The case is Patton v. Experian, and I blogged about it when it was first filed last year. I’ve also blogged, in the past, about how outrageous it was that no one was notifying consumers whose identity information had been compromised because Experian, Court Ventures, and InfoSearch were all pointing fingers at each other and saying they didn’t have complete enough information to make notifications. So one year after the lawsuit seeking an injunction to compel notification was filed, and more than two years after the breach was first disclosed, individuals whose data were accessed by criminals have still not been individually notified, it seems.
Why, oh why, the FTC didn’t go after Experian over this incident – and InfoSearch – and Court Ventures – is beyond me, as this was a horrific breach, and I had already brought to the FTC’s attention numerous other data security breaches involving Experian.

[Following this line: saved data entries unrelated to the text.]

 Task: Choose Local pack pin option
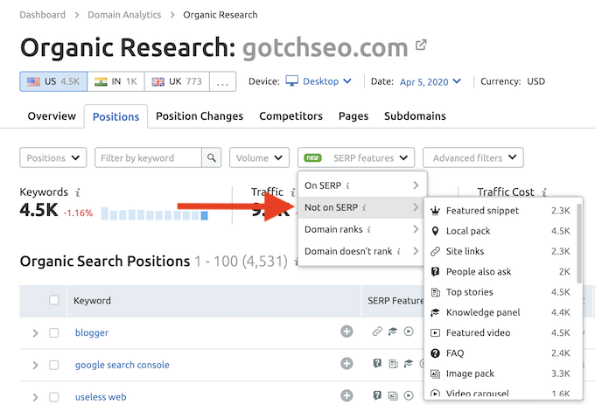(x=467, y=231)
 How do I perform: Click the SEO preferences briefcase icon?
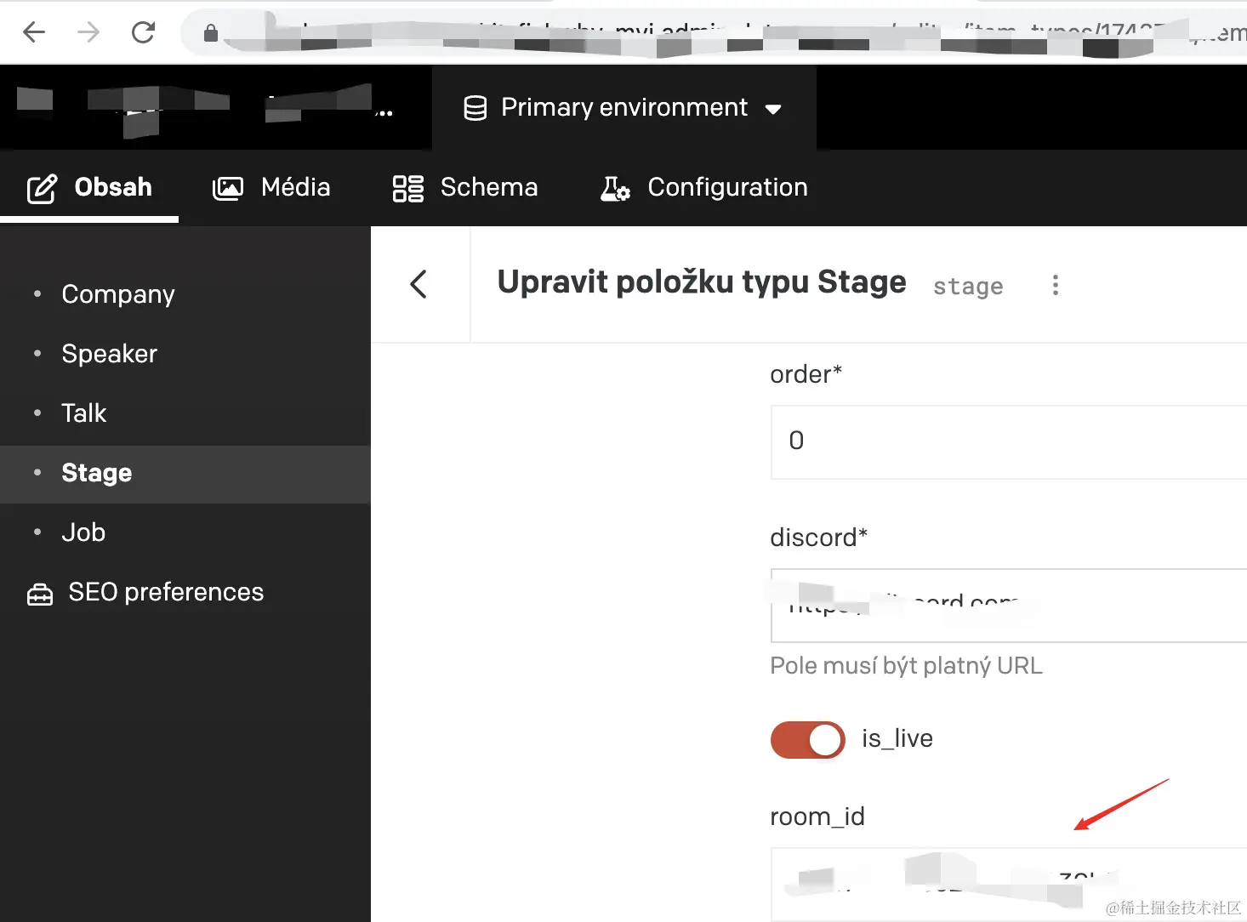[40, 594]
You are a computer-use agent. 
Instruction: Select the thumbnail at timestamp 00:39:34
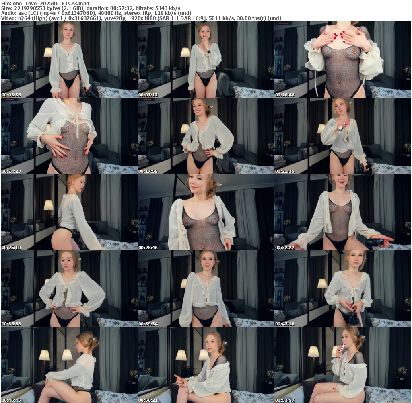click(206, 288)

If the FTC wants to really protect consumers, it should have gone after Experian and not just punted or hoped the Consumer Financial Protection Bureau would do something. Their failure to take action over this horrific breach that was not only likely to cause substantial injury to consumers, but did cause substantial injury to consumers, may be, in my opinion, one of their greatest failures in FTC’s Section 5 enforcement history.
And what have state Attorneys General that were reportedly investigating this incident done?
Will anyone ever actually do something and smack down responsible parties in a way that sends a clear message that if you are making money trafficking in personal information, you’d damn well better be able to notify individuals in the event of a breach?